### Requirements:
Convert the lines below into a Markdown table with the columns "Row" and "Line," numbering each row and omitting blank lines.

[Item position entries]

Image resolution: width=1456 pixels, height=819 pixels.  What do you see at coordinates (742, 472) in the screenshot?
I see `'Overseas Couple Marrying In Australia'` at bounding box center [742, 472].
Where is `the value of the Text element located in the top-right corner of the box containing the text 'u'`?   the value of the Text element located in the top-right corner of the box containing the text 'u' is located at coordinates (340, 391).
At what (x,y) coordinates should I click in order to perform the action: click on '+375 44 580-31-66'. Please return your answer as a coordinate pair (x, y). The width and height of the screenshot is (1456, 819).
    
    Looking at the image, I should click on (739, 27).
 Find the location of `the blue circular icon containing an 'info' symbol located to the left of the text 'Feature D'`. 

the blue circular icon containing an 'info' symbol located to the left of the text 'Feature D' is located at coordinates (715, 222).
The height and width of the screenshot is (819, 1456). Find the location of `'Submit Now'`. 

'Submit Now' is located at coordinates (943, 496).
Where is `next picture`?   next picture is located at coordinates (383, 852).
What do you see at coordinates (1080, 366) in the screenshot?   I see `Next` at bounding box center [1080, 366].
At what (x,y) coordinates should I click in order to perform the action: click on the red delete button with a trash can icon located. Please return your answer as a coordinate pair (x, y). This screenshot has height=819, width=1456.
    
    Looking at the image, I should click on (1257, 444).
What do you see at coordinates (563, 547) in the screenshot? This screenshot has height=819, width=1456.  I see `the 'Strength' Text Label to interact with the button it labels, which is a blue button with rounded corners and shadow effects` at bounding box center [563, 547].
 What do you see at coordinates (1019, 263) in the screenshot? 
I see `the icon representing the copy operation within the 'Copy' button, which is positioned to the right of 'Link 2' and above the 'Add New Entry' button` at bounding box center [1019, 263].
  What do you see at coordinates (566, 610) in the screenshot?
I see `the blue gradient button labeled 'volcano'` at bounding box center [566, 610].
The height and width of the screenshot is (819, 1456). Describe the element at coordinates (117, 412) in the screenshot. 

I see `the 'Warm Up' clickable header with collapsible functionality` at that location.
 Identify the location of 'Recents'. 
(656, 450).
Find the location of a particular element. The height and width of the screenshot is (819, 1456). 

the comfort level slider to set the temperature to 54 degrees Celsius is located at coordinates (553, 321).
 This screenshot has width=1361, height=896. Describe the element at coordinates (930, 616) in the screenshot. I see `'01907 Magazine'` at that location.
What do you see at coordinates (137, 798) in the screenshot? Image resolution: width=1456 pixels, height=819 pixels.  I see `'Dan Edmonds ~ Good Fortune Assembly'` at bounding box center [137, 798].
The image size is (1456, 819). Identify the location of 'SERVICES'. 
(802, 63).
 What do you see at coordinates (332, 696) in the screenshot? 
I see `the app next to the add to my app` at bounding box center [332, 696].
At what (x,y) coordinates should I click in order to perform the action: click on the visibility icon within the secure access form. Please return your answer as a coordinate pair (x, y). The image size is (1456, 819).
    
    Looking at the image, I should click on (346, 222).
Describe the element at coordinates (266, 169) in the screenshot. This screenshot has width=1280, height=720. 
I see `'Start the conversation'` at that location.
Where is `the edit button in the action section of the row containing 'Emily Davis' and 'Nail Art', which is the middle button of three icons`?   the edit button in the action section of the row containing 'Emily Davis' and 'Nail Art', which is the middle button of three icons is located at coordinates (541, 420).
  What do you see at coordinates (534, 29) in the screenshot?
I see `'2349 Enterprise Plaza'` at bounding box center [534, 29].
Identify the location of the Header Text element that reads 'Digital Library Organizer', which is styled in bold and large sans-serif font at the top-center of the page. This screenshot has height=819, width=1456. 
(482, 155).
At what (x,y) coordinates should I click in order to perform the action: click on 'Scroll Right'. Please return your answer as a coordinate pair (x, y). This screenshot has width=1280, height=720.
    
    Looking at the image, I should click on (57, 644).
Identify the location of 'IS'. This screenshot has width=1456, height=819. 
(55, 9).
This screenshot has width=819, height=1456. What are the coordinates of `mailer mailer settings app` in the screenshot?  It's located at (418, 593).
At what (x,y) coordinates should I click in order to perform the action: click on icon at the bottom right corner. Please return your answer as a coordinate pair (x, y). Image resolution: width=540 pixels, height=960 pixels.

### Finished answer:
| Row | Line |
|---|---|
| 1 | Image resolution: width=1456 pixels, height=819 pixels.  What do you see at coordinates (742, 472) in the screenshot? |
| 2 | I see `'Overseas Couple Marrying In Australia'` at bounding box center [742, 472]. |
| 3 | Where is `the value of the Text element located in the top-right corner of the box containing the text 'u'`?   the value of the Text element located in the top-right corner of the box containing the text 'u' is located at coordinates (340, 391). |
| 4 | At what (x,y) coordinates should I click in order to perform the action: click on '+375 44 580-31-66'. Please return your answer as a coordinate pair (x, y). The width and height of the screenshot is (1456, 819). |
| 5 |     Looking at the image, I should click on (739, 27). |
| 6 |  Find the location of `the blue circular icon containing an 'info' symbol located to the left of the text 'Feature D'`.  |
| 7 | the blue circular icon containing an 'info' symbol located to the left of the text 'Feature D' is located at coordinates (715, 222). |
| 8 | The height and width of the screenshot is (819, 1456). Find the location of `'Submit Now'`.  |
| 9 | 'Submit Now' is located at coordinates (943, 496). |
| 10 | Where is `next picture`?   next picture is located at coordinates (383, 852). |
| 11 | What do you see at coordinates (1080, 366) in the screenshot?   I see `Next` at bounding box center [1080, 366]. |
| 12 | At what (x,y) coordinates should I click in order to perform the action: click on the red delete button with a trash can icon located. Please return your answer as a coordinate pair (x, y). This screenshot has height=819, width=1456. |
| 13 |     Looking at the image, I should click on (1257, 444). |
| 14 | What do you see at coordinates (563, 547) in the screenshot? This screenshot has height=819, width=1456.  I see `the 'Strength' Text Label to interact with the button it labels, which is a blue button with rounded corners and shadow effects` at bounding box center [563, 547]. |
| 15 |  What do you see at coordinates (1019, 263) in the screenshot?  |
| 16 | I see `the icon representing the copy operation within the 'Copy' button, which is positioned to the right of 'Link 2' and above the 'Add New Entry' button` at bounding box center [1019, 263]. |
| 17 |   What do you see at coordinates (566, 610) in the screenshot? |
| 18 | I see `the blue gradient button labeled 'volcano'` at bounding box center [566, 610]. |
| 19 | The height and width of the screenshot is (819, 1456). Describe the element at coordinates (117, 412) in the screenshot.  |
| 20 | I see `the 'Warm Up' clickable header with collapsible functionality` at that location. |
| 21 |  Identify the location of 'Recents'.  |
| 22 | (656, 450). |
| 23 | Find the location of a particular element. The height and width of the screenshot is (819, 1456).  |
| 24 | the comfort level slider to set the temperature to 54 degrees Celsius is located at coordinates (553, 321). |
| 25 |  This screenshot has width=1361, height=896. Describe the element at coordinates (930, 616) in the screenshot. I see `'01907 Magazine'` at that location. |
| 26 | What do you see at coordinates (137, 798) in the screenshot? Image resolution: width=1456 pixels, height=819 pixels.  I see `'Dan Edmonds ~ Good Fortune Assembly'` at bounding box center [137, 798]. |
| 27 | The image size is (1456, 819). Identify the location of 'SERVICES'.  |
| 28 | (802, 63). |
| 29 |  What do you see at coordinates (332, 696) in the screenshot?  |
| 30 | I see `the app next to the add to my app` at bounding box center [332, 696]. |
| 31 | At what (x,y) coordinates should I click in order to perform the action: click on the visibility icon within the secure access form. Please return your answer as a coordinate pair (x, y). The image size is (1456, 819). |
| 32 |     Looking at the image, I should click on (346, 222). |
| 33 | Describe the element at coordinates (266, 169) in the screenshot. This screenshot has width=1280, height=720.  |
| 34 | I see `'Start the conversation'` at that location. |
| 35 | Where is `the edit button in the action section of the row containing 'Emily Davis' and 'Nail Art', which is the middle button of three icons`?   the edit button in the action section of the row containing 'Emily Davis' and 'Nail Art', which is the middle button of three icons is located at coordinates (541, 420). |
| 36 |   What do you see at coordinates (534, 29) in the screenshot? |
| 37 | I see `'2349 Enterprise Plaza'` at bounding box center [534, 29]. |
| 38 | Identify the location of the Header Text element that reads 'Digital Library Organizer', which is styled in bold and large sans-serif font at the top-center of the page. This screenshot has height=819, width=1456.  |
| 39 | (482, 155). |
| 40 | At what (x,y) coordinates should I click in order to perform the action: click on 'Scroll Right'. Please return your answer as a coordinate pair (x, y). This screenshot has width=1280, height=720. |
| 41 |     Looking at the image, I should click on (57, 644). |
| 42 | Identify the location of 'IS'. This screenshot has width=1456, height=819.  |
| 43 | (55, 9). |
| 44 | This screenshot has width=819, height=1456. What are the coordinates of `mailer mailer settings app` in the screenshot?  It's located at (418, 593). |
| 45 | At what (x,y) coordinates should I click in order to perform the action: click on icon at the bottom right corner. Please return your answer as a coordinate pair (x, y). Image resolution: width=540 pixels, height=960 pixels. |